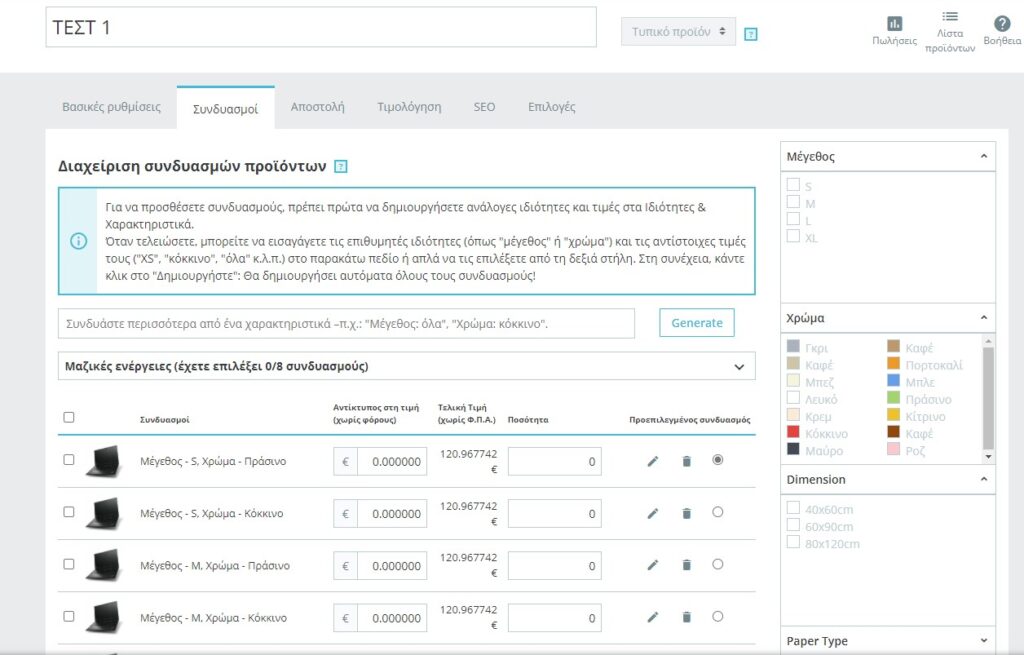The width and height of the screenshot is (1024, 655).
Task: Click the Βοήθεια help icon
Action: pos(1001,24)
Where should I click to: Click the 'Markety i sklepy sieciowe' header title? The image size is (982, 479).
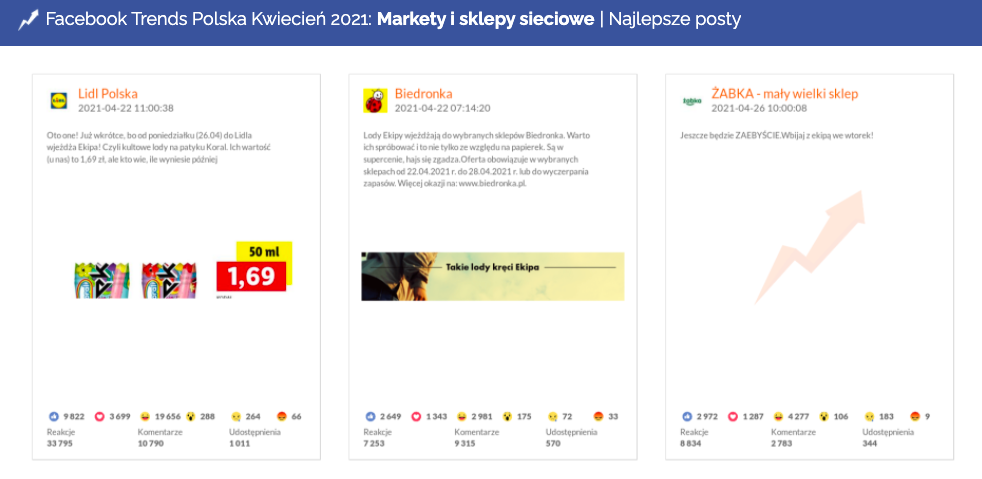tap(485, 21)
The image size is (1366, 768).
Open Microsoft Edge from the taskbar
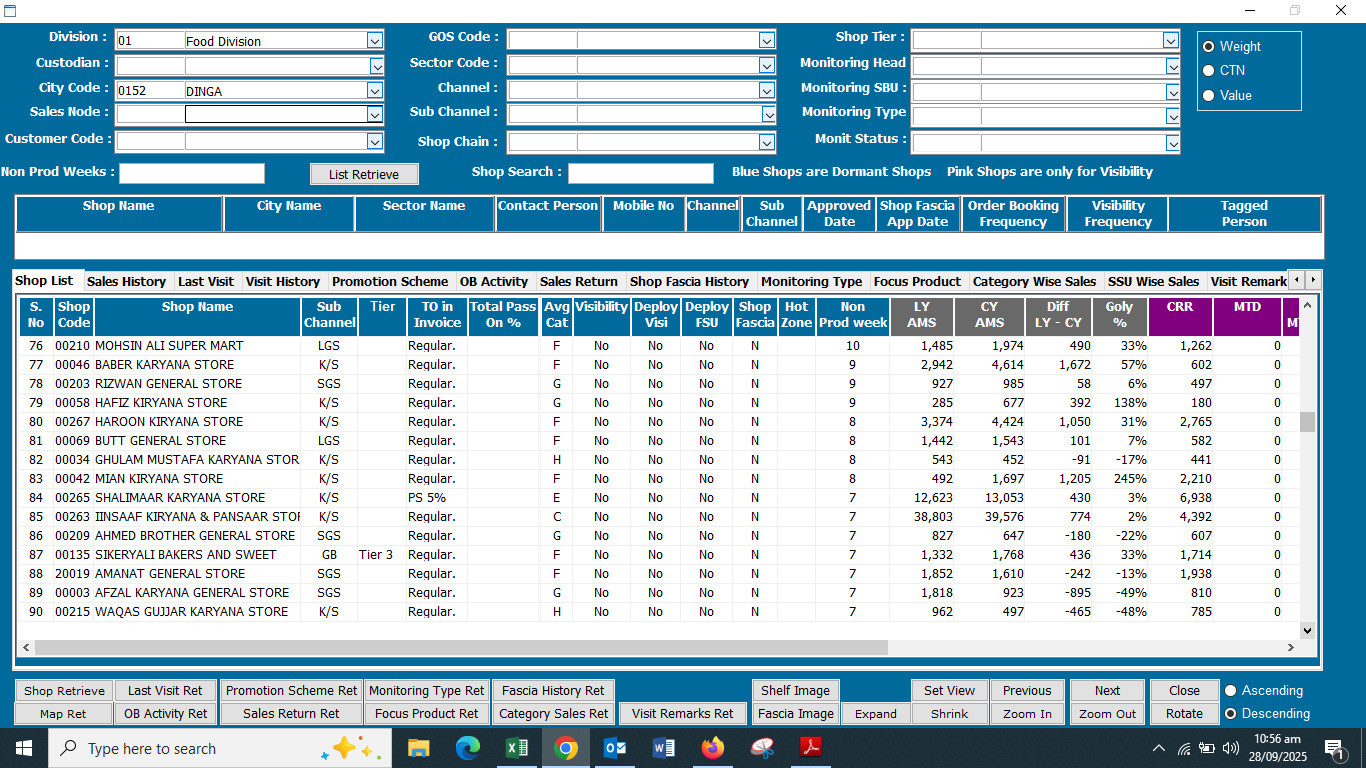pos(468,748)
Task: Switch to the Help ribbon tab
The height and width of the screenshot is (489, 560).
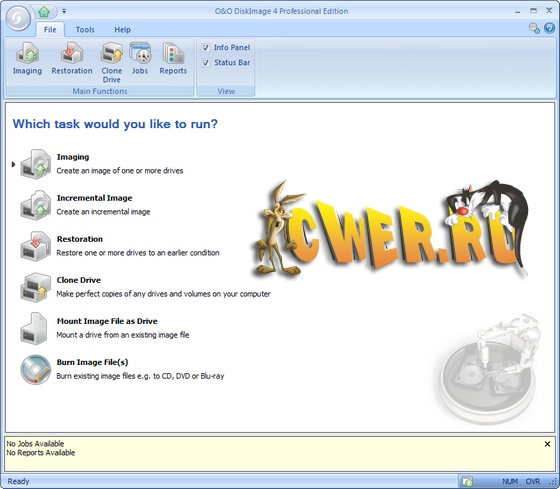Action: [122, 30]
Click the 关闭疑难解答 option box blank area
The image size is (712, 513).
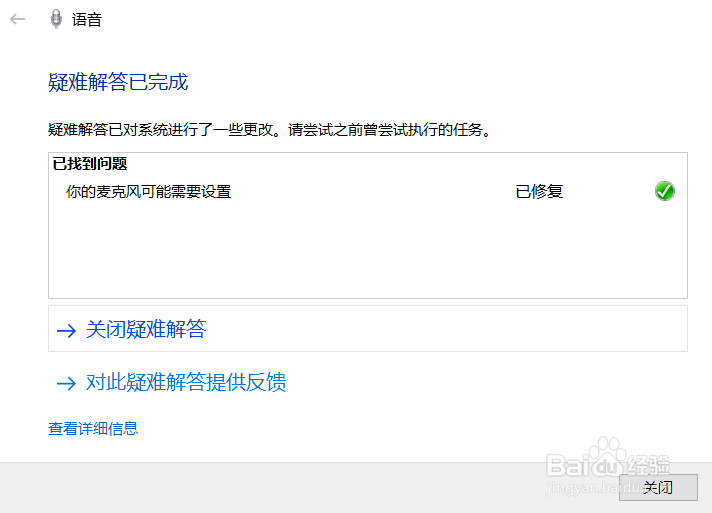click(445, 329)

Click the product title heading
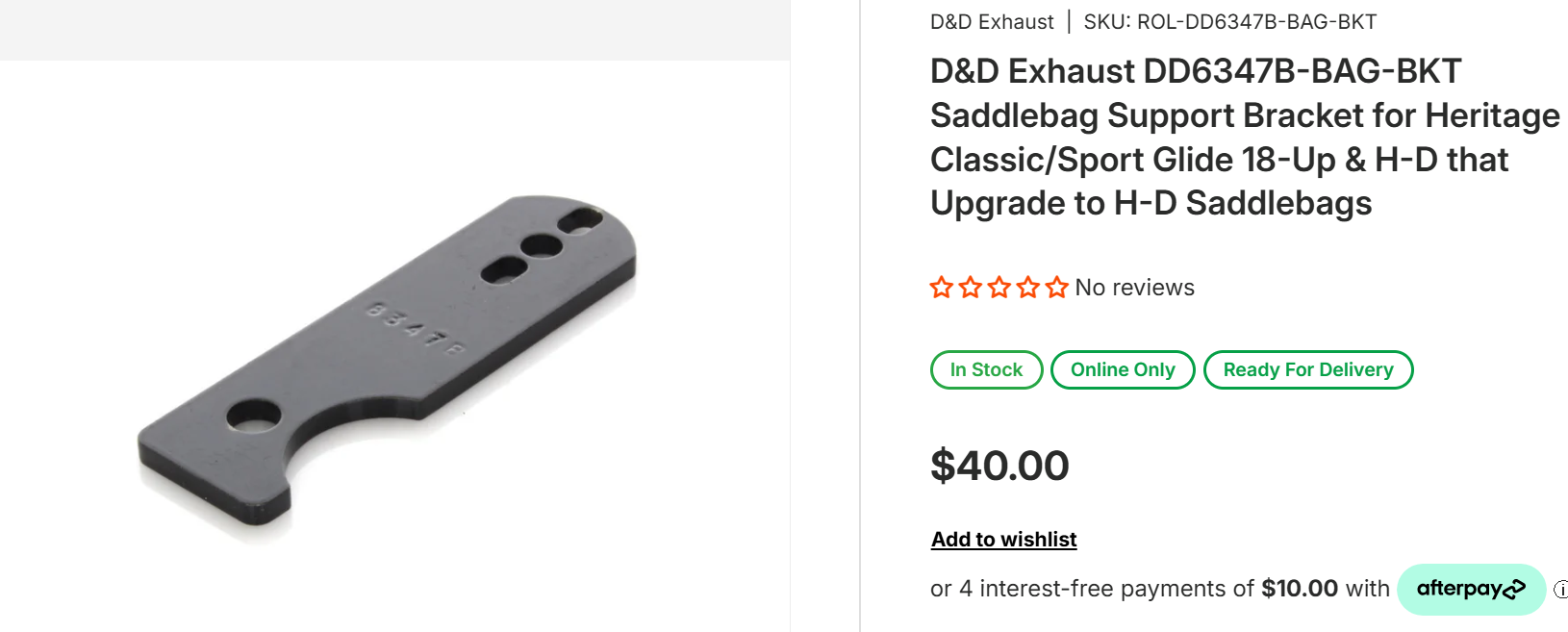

** WHAT IS BEING ASKED **
Return the lines from the one that contains "Where should I" through the final line of the listing above, inclusive. Transcribe them exactly and drop the pictures.

** EXERCISE OUTPUT **
Where should I click to: Click the 'Markety i sklepy sieciowe' header title? The image size is (982, 479).
tap(485, 21)
The image size is (1366, 768).
Open Microsoft Edge from the taskbar
pos(468,748)
Task: Switch to the Help ribbon tab
The height and width of the screenshot is (489, 560).
Action: [122, 30]
Click the 关闭疑难解答 option box blank area
The image size is (712, 513).
click(445, 329)

Click the product title heading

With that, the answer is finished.